Records for finding described items:

__________________________________________________

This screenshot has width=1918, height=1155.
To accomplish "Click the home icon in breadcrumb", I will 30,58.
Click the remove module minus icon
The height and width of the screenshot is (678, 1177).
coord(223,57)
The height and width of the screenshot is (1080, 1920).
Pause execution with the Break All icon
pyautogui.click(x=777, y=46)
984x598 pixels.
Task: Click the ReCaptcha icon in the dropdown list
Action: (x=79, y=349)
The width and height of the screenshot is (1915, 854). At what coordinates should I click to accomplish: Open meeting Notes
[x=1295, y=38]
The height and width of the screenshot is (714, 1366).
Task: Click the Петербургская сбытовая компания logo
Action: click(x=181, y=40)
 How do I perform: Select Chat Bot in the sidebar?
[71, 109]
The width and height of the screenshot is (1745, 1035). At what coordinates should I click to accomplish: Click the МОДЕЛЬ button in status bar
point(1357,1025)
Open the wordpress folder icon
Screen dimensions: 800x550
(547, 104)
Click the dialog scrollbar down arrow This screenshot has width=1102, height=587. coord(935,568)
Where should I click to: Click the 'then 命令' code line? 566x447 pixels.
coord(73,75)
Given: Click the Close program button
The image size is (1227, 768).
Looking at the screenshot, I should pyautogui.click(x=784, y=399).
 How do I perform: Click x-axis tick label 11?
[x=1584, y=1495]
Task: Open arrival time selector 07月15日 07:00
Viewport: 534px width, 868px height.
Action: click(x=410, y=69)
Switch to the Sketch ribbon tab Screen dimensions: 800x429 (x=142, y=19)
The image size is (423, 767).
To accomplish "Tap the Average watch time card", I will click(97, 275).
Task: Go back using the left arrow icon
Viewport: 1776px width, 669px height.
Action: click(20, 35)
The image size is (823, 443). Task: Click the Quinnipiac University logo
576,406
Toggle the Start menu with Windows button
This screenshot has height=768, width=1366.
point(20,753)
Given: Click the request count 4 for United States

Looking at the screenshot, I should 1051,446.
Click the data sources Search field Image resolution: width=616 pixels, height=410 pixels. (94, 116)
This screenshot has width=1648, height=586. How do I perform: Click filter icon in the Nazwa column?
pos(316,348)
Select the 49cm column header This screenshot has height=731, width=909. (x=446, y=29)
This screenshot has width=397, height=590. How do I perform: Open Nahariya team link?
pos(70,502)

__________________________________________________

**Challenge:** Report how many of the lines above contain the string "time", with case counting. Give only the number.

**Task response:** 2